Además, la aceleración
de unos perturba las posibilidades de desplazamiento de otros; los vehículos
motorizados veloces exigen apartar y segregar a los que no lo son, a los van a
pie y a los ciclistas. Perturba también las condiciones de habitabilidad y
comunicación en el espacio público.
Otra paradoja que se
pone de manifiesto en el libro es la capacidad que tienen los sistemas de
desplazamiento motorizados para generar simultáneamente cercanía y lejanía.
Para acercar puntos del territorio y alejar los usos del mismo. Gracias a la
motorización, que aproxima un lugar a otro, se produce el alejamiento de los
usos, las viviendas se pueden situar lejos de los lugares de trabajo y de
estudio, de los centros de compra y de recreo.

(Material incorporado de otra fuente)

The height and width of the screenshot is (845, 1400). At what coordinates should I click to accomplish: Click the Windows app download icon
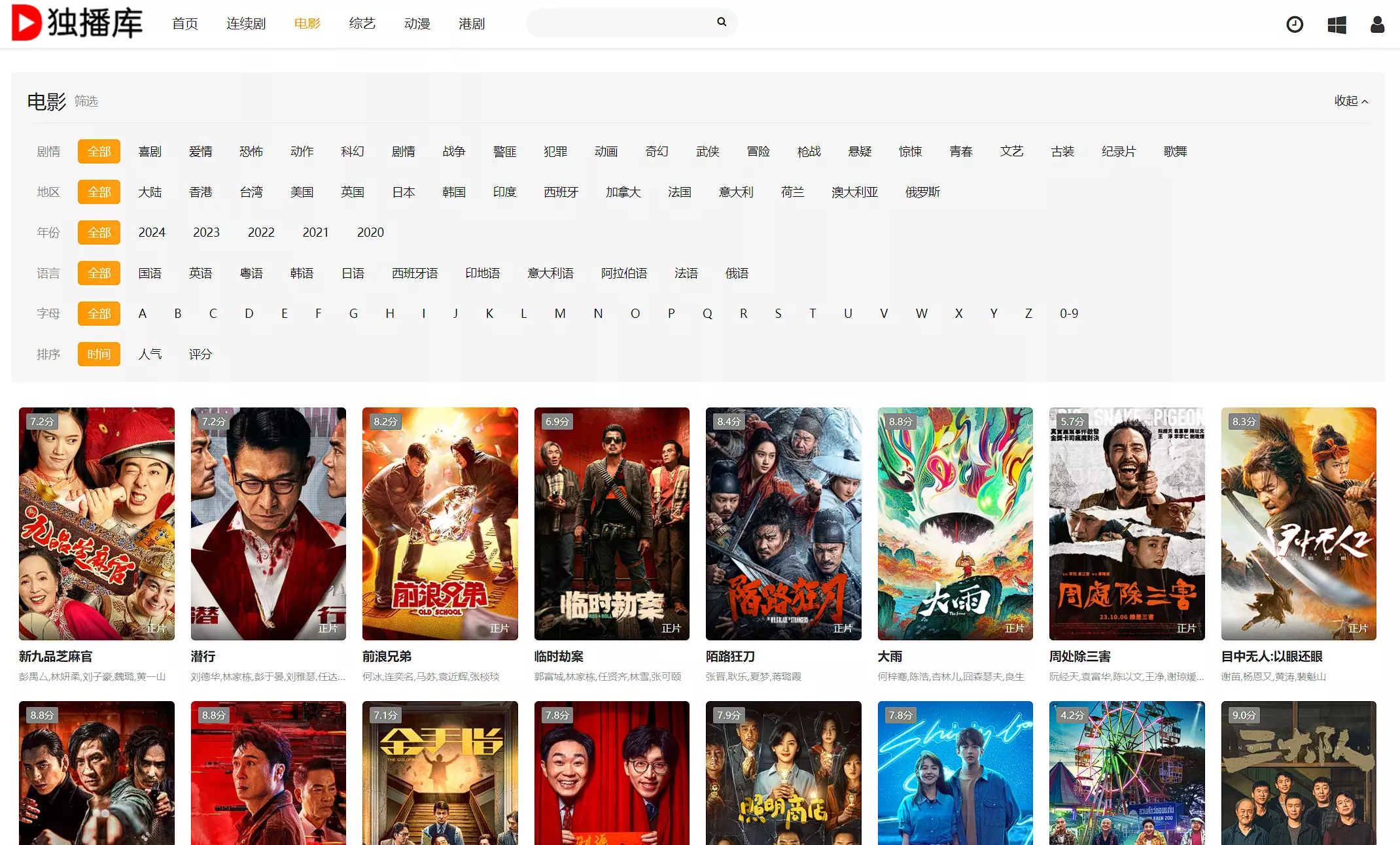1337,25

Se acaba así conformando otro
monopolio, semejante al de la escuela y la medicina: el monopolio del
transporte motorizado, de la motorización, expresado de modo extremo con el
dominio del automóvil sobre la vida de todos, con independencia de que quieran
o puedan conducirlo. El motor establece unas reglas de juego, una concepción
del tiempo y del espacio que todos deben acatar.